Poucos anos depois, Ruy partiu para Moçambique, onde manteve amizade com Samora e Graça Machel, realizou os primeiros filmes da cinematografia do país (Mueda, memória e massacre, várias curta-metragens e a série Os comprometidos: atas de um processo de descolonização), e só deixou de cooperar com o cinema local após a morte do Presidente Samra, em 1986. Entre parênteses: não acreditou na versão de acidente e Gabriel García Márquez, mais tarde, pôs uma pedra no assunto ao sentenciar: “Avião de Presidente não cai”.
Nos anos 80, aliás, RG iniciou relações de forte intimidade com García Márqez e realizou, no México, Erendira, baseado no livro do escritor colombiano, e interpretado por Irene Papas à frente de um elenco internacional, a que pertencia a então jovem atriz brasileira Cláudia Ohana, sua grande paixão e mãe da sua segunda filha. Em Cuba, por sua vez, relacionou-se com Fidel e sobretudo com Raul Castro.
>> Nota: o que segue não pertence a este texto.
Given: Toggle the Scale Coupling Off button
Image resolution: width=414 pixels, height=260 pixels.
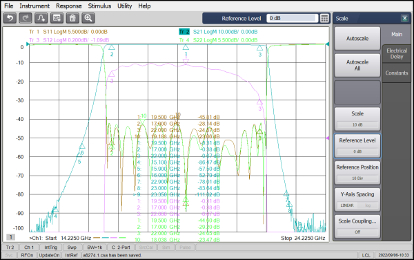Looking at the screenshot, I should point(357,232).
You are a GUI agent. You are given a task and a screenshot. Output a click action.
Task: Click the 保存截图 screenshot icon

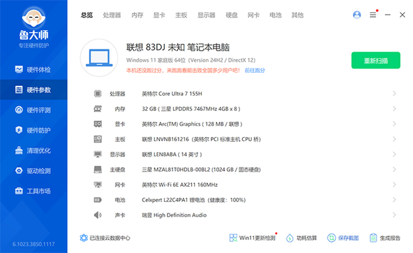click(x=331, y=238)
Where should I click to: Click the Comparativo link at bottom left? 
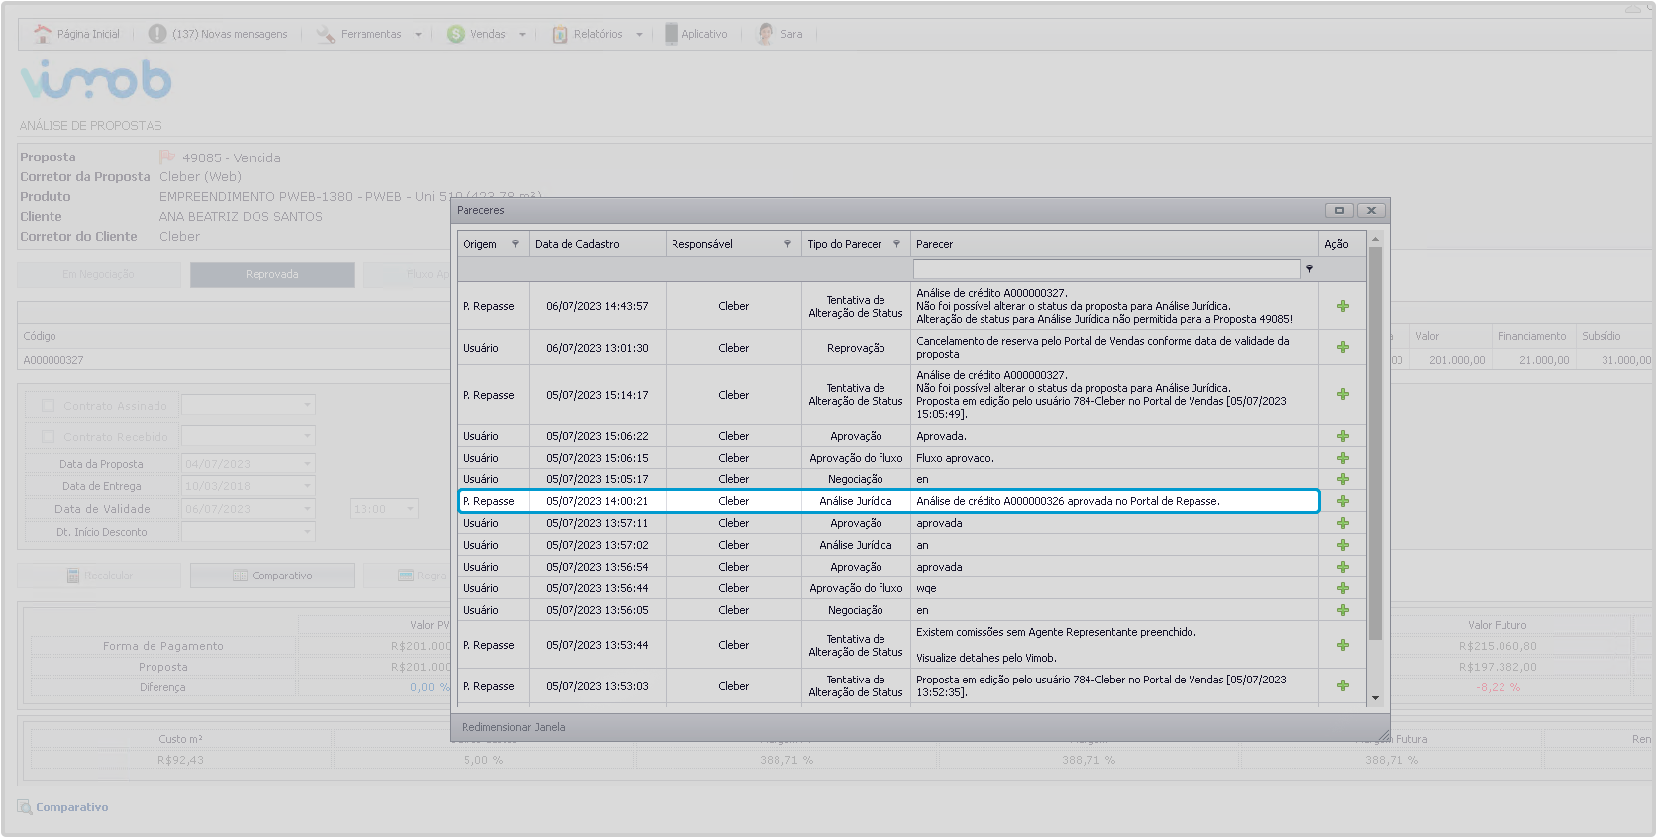(x=71, y=808)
Nos anos 90 residiu em Portugal com a sua companheira Leonor Arocha, artista cubana, e reaproximou-se da sua irmã e família, ex-retornados de Moçambique, que Ruy muito estimava…E a nossa proximidade aprofundou-se quando me encontrava em Lisboa, de férias. Mas a sua estada em Portugal não foi bem-sucedida, morou alguns anos em Algés, escrevia crónicas para O Estado de S. Paulo e achava “acanhado” o ambiente cinematográfico no país. Em 1999, a Cinemateca Portuguesa organizou uma retrospetiva completa da sua obra, exibindo, entre outros, Os fuzis, Ópera do Malandro, Kuarup (durante as filmagens deste último acolheu o pintor Júlio Pomar, que realizou uma série de quadros sobre os índios do Xingú). Realizou muitos outros filmes, como Estorvo, baseado no romance de Chico Buarque, e recentemente o extraordinário Quase Memória, baseado no livro de Carlos Heitor Cony e exibido em Lisboa no quadro de uma mostra do cinema brasileiro. A sua biografia narra alguns dos seus amores, desde Leila Diniz, com quem teve uma filha, Janaína, à portuguesa Paula Guedes, que se recusou a ir viver com ele para o Brasil…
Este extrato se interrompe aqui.